Lembro-me de quando devia ter dez para 11 anos e começar a ser assaltado por grandes paixões e questionamentos, típicos da transição da infância para a adolescência, olhar para o nosso cãozinho vira-latas, o Bambi, placidamente deitado no quintal, com seus olhinhos vivos e atentos, expressando a expectativa de ser chamado ou então de que eu lhe lançasse a carcomida bola de borracha com a qual costumava brincar, e sentir uma grande inveja dele. Para ele, a vida se resumia a comer, brincar e dormir, mas para mim… Para mim, a vida já começava a se tornar algo muito complicado: escola, lição de casa, sentimentos confusos: será que gosto mais daquela coleguinha de classe ou da vizinha do prédio ao lado? Foi a primeira vez em que constatei que ser humano é algo muito mais complexo que ser cão ou gato. Comecei a perceber que ser humano é ser assaltado por dúvidas, sentimentos contraditórios, ter de tomar decisões e, pior, assumir as consequências das escolhas feitas. Sim, seria muito mais fácil ser como Bambi… Com o tempo, entretanto, por mais que a vida tenha se complicado cada vez mais, comecei não só a aceitar a condição humana, como, aos poucos, a ver até graça, a gostar dela. Talvez porque tenha percebido que aquilo que é a nossa maior desgraça é também a nossa maior graça: a liberdade. Somos humanos, mas em flagrante contraste com todas as outras criaturas com as quais dividimos a existência neste planta, podemos escolher não ser humanos; ou, pelo menos, escolher viver não como humanos, mas como qualquer outra coisa: como animais ou… como deuses. O resultado, claro, será sempre desastroso, porém, de qualquer forma, possível.

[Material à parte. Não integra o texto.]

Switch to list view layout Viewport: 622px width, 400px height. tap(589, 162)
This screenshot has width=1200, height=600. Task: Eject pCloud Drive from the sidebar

+ Para entender Vladimir Putin é preciso ler Fiódor Dostoiévski

Ser ou não ser: eis a questão. É evidente que, por mais que pensemos que somos deuses ou que nos comportemos como animais enlouquecidos, não deixaremos nunca de ser humanos. Mas, humanos de que tipo? Existe uma maneira certa, boa, apropriada de sermos, de vivermos como humanos? Essa foi a pergunta que começou a ganhar corpo em meu coração e minha mente, principalmente a partir do momento em que ler e discutir os clássicos da literatura universal passou a ser não só minha maior recreação como também meu trabalho, minha principal forma de ganhar a vida. Os clássicos da literatura foram me ensinando que, efetivamente, apesar de termos o poder de viver de forma desumana ou inumana, só poderemos viver de forma plena e realizada quando escolhermos viver aquilo que é próprio do humano. Sim, aos poucos fui descobrindo que há uma maneira própria, apropriada, de ser humano, de viver humanamente. É exatamente sobre isso que nos falam os grandes clássicos, desde Homero, passando por Shakespeare, Dostoiévski, Clarice Lispector e Guimarães Rosa. E toda vez que insistimos em desprezar essa maneira própria de ser humano não só causamos um estrago tremendo ao nossos semelhantes e ao nosso planeta, como também, principalmente, fazemos mal a nós mesmos. Toda vez que, consciente ou inconscientemente, vivemos de forma que não é própria do humano, o resultado é o adoecimento. Sim a doença física, psíquica, moral, espiritual, existencial. Portanto, viver aquilo que é próprio do humano não é apenas uma questão ética, moral, mas também – e fundamentalmente -, uma questão de saúde. Mas, como encontrar ou reencontrar aquilo que seria próprio do humano? Essa é a pergunta que norteia o livro que acabo de lançar pela editora Record, intitulado “É próprio do humano: uma odisseia do autoconhecimento e da autorrealização em 12 lições”. Partindo de uma das histórias mais antigas, icônicas e referenciais da história da humanidade – a “Odisseia” de Homero -, escrita no século 8 a.C, sempre dialogando com muitos outros clássicos da literatura, da filosofia e das ciências, proponho 12 lições sobre o que seria próprio do humano. Doze lições para reencontrarmos uma vida mais saudável, harmônica, humana. Num tempo em que parece que mais do que viver estamos “funcionando”, “operando” no automático e, por isso mesmo, adoecendo terrivelmente, reencontrar aquilo que nos faz humanos apresenta-se como algo não só essencial como também urgente.